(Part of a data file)
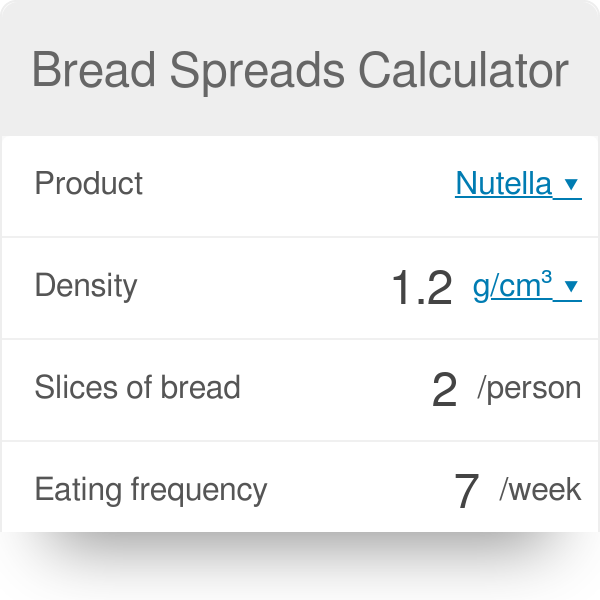This screenshot has width=600, height=600.
Task: Open the g/cm³ density unit selector
Action: 513,287
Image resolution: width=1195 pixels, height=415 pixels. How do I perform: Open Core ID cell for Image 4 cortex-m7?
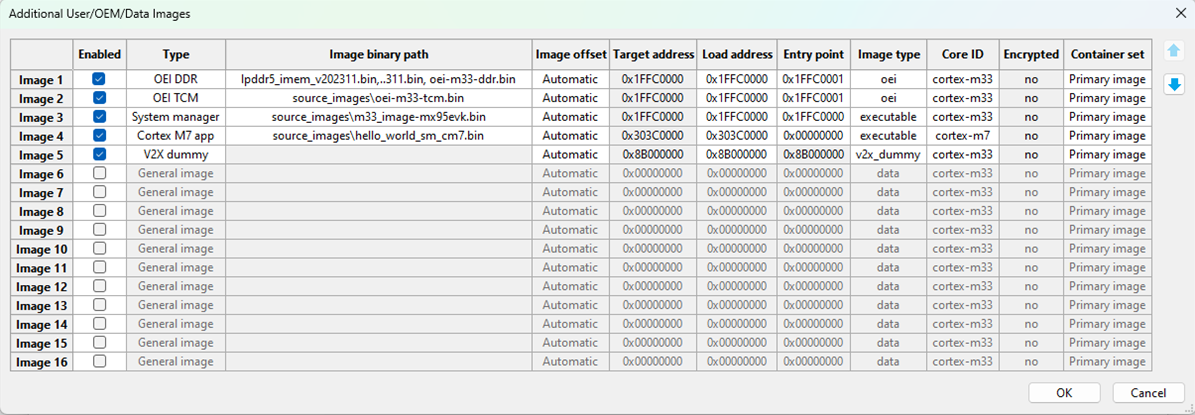(963, 136)
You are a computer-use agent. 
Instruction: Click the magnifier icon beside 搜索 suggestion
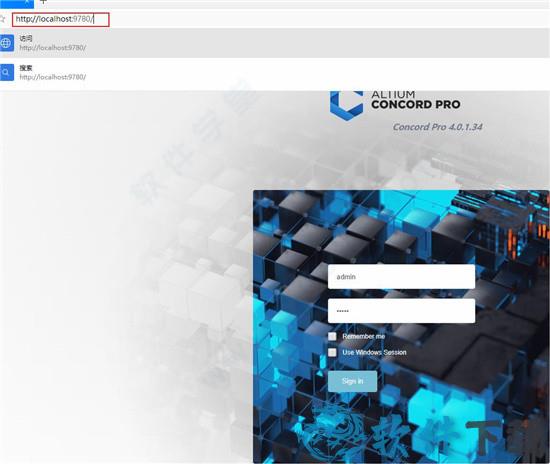coord(6,72)
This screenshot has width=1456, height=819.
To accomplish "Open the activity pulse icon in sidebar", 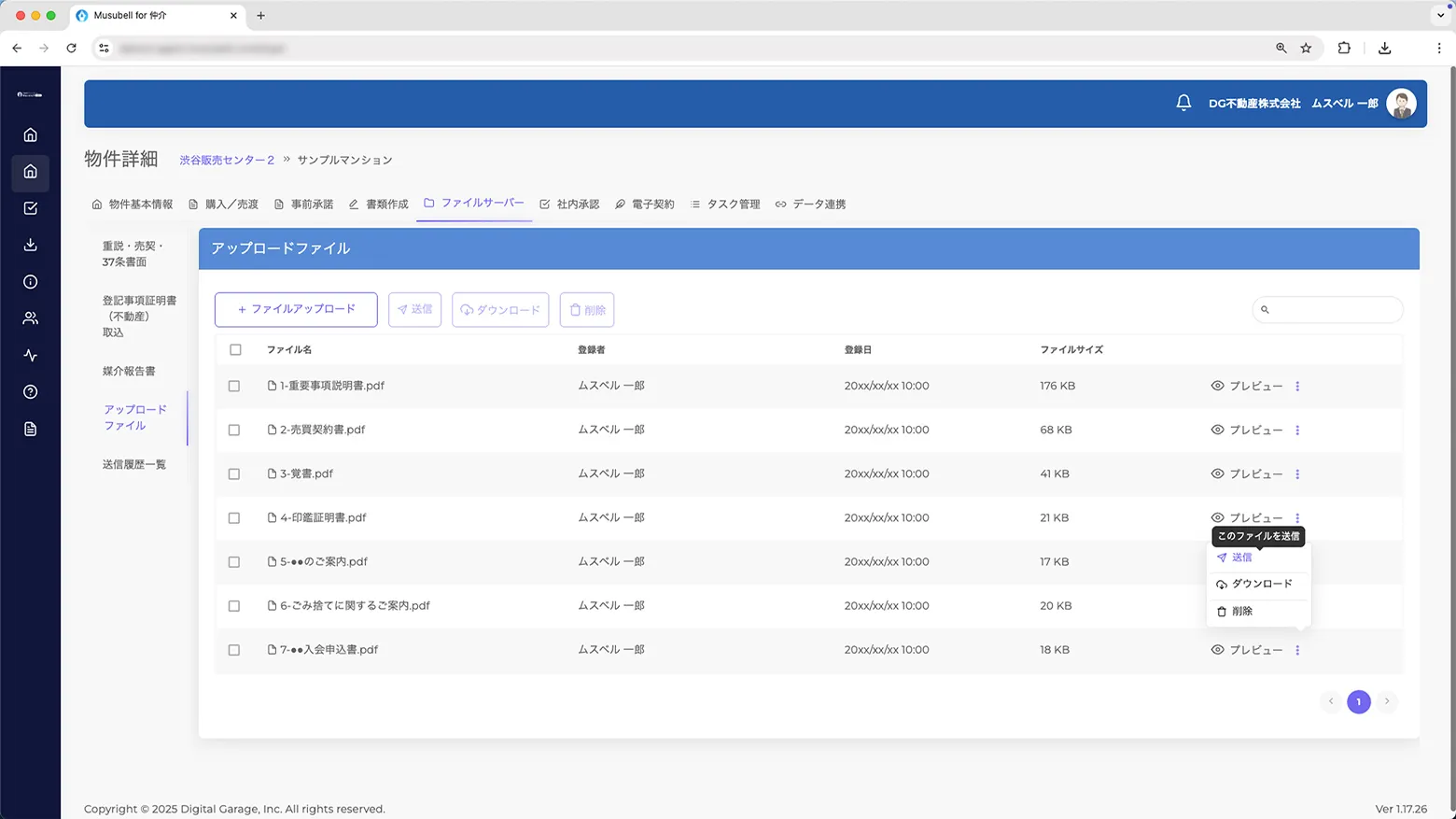I will [30, 356].
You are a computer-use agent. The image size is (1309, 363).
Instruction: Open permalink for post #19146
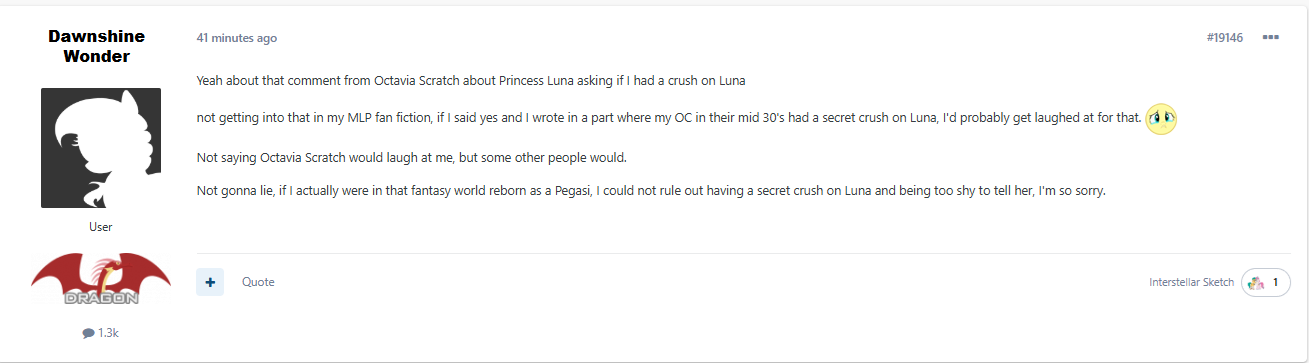1224,38
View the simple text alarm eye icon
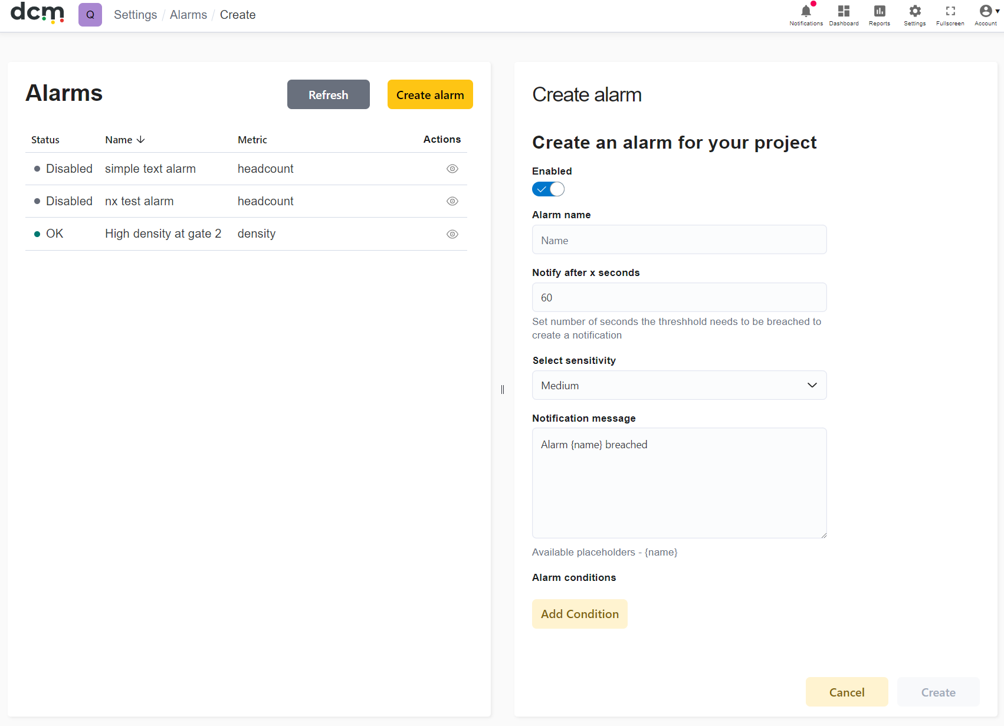1004x726 pixels. (452, 169)
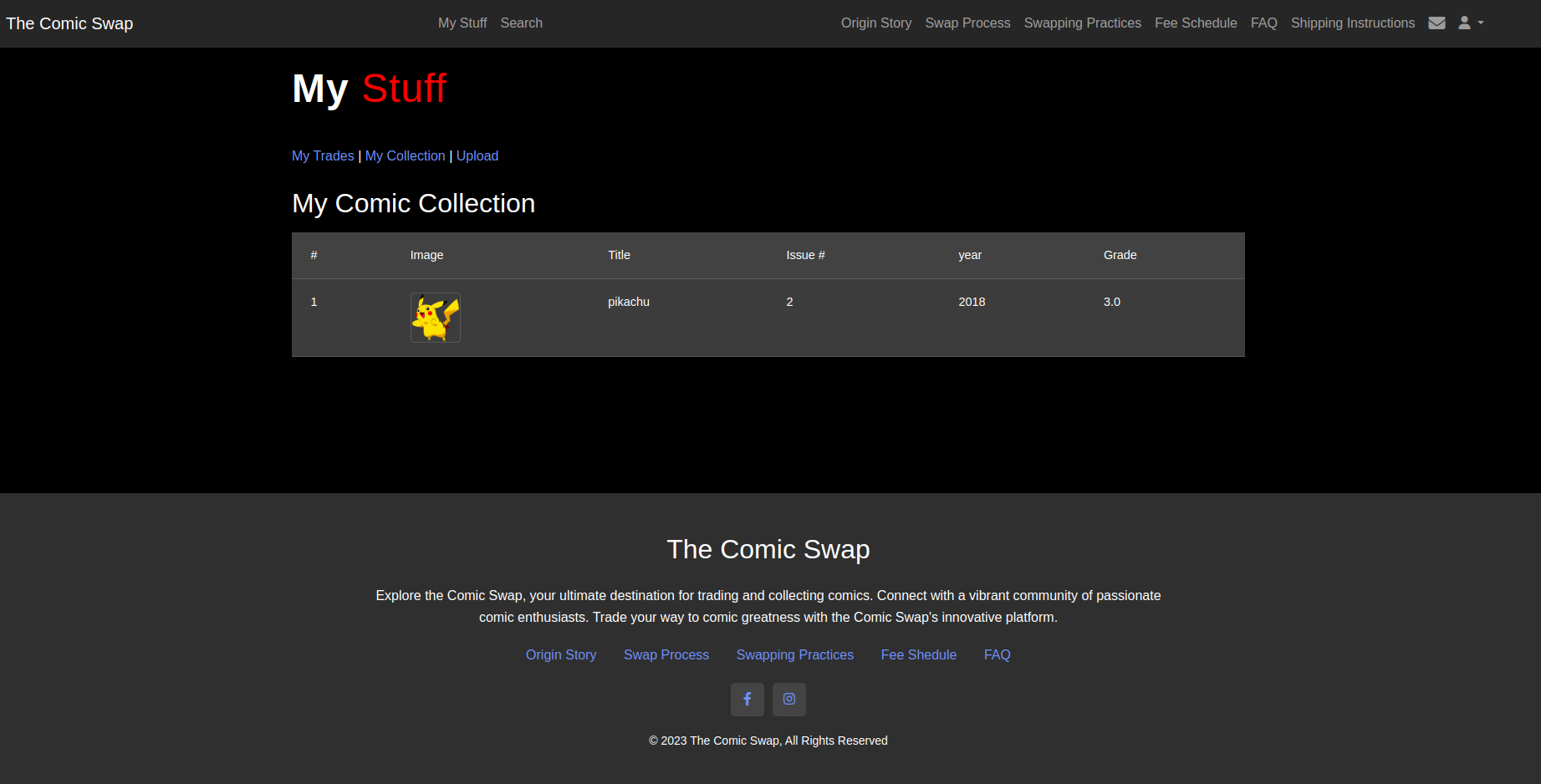This screenshot has width=1541, height=784.
Task: Open the My Collection link
Action: pyautogui.click(x=405, y=155)
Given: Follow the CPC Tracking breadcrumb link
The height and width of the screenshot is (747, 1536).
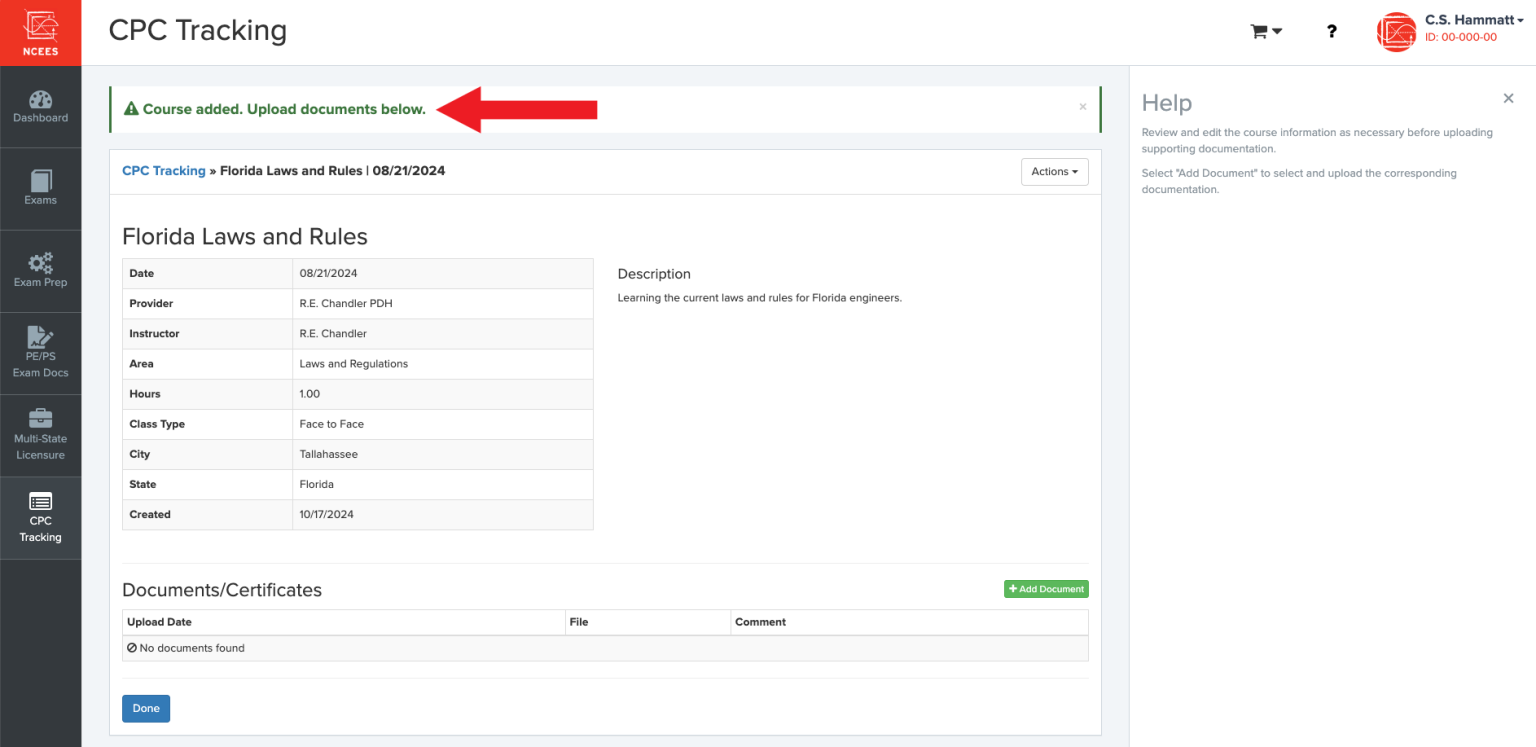Looking at the screenshot, I should pos(163,170).
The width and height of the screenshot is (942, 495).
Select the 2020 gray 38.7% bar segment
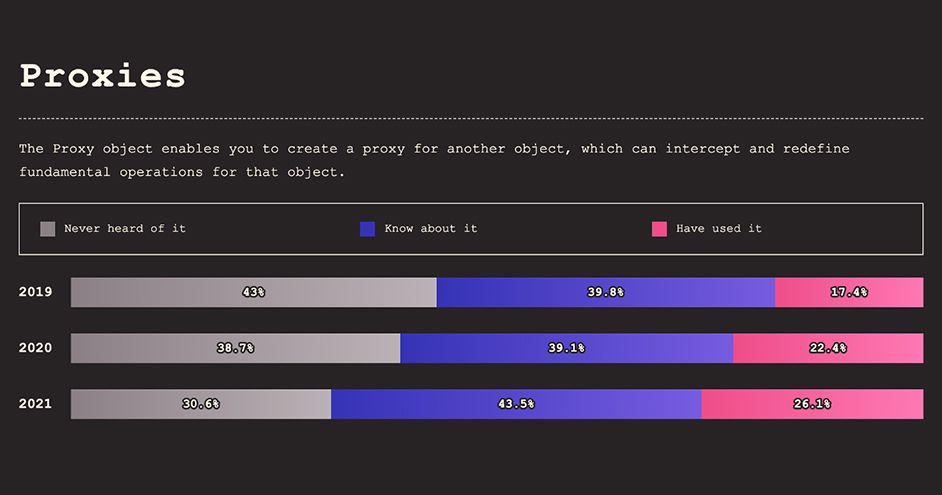(235, 348)
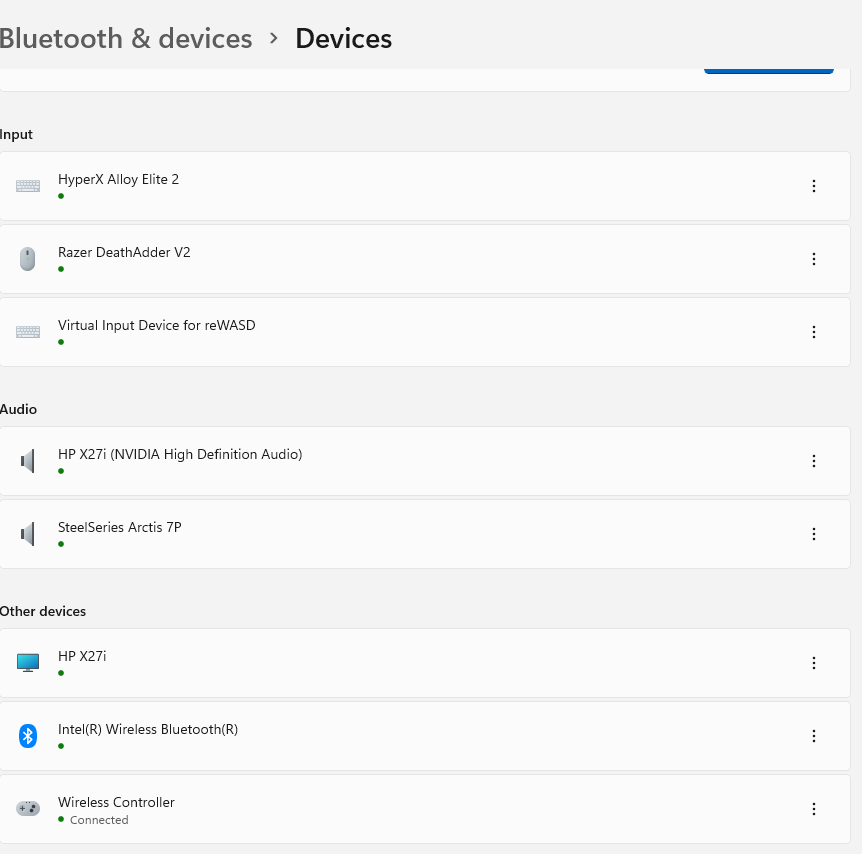
Task: Open more options for Intel Wireless Bluetooth
Action: 813,736
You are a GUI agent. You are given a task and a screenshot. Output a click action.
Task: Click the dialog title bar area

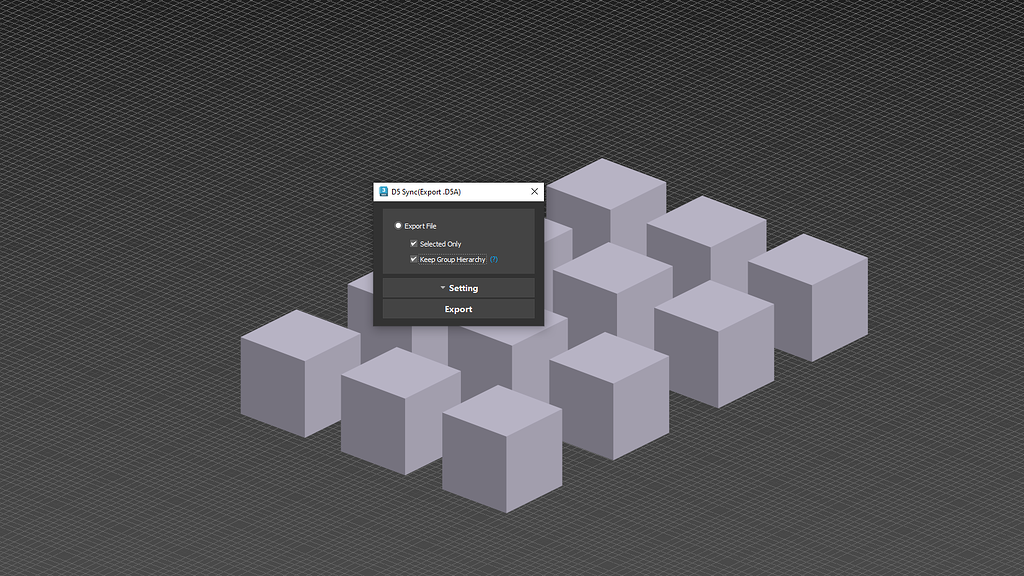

## Challenge
Rewrite the lines from the first one through the line containing "coord(6,72)" as a JSON list of strings, one string per line, with blank lines omitted. Leave the pictures out.

## The solution
[
  "This screenshot has width=600, height=600.",
  "Task: Open the g/cm³ density unit selector",
  "Action: 513,287",
  "Image resolution: width=1195 pixels, height=415 pixels. How do I perform: Open Core ID cell for Image 4 cortex-m7?",
  "(963, 136)",
  "You are a computer-use agent. ",
  "Instruction: Click the magnifier icon beside 搜索 suggestion",
  "coord(6,72)"
]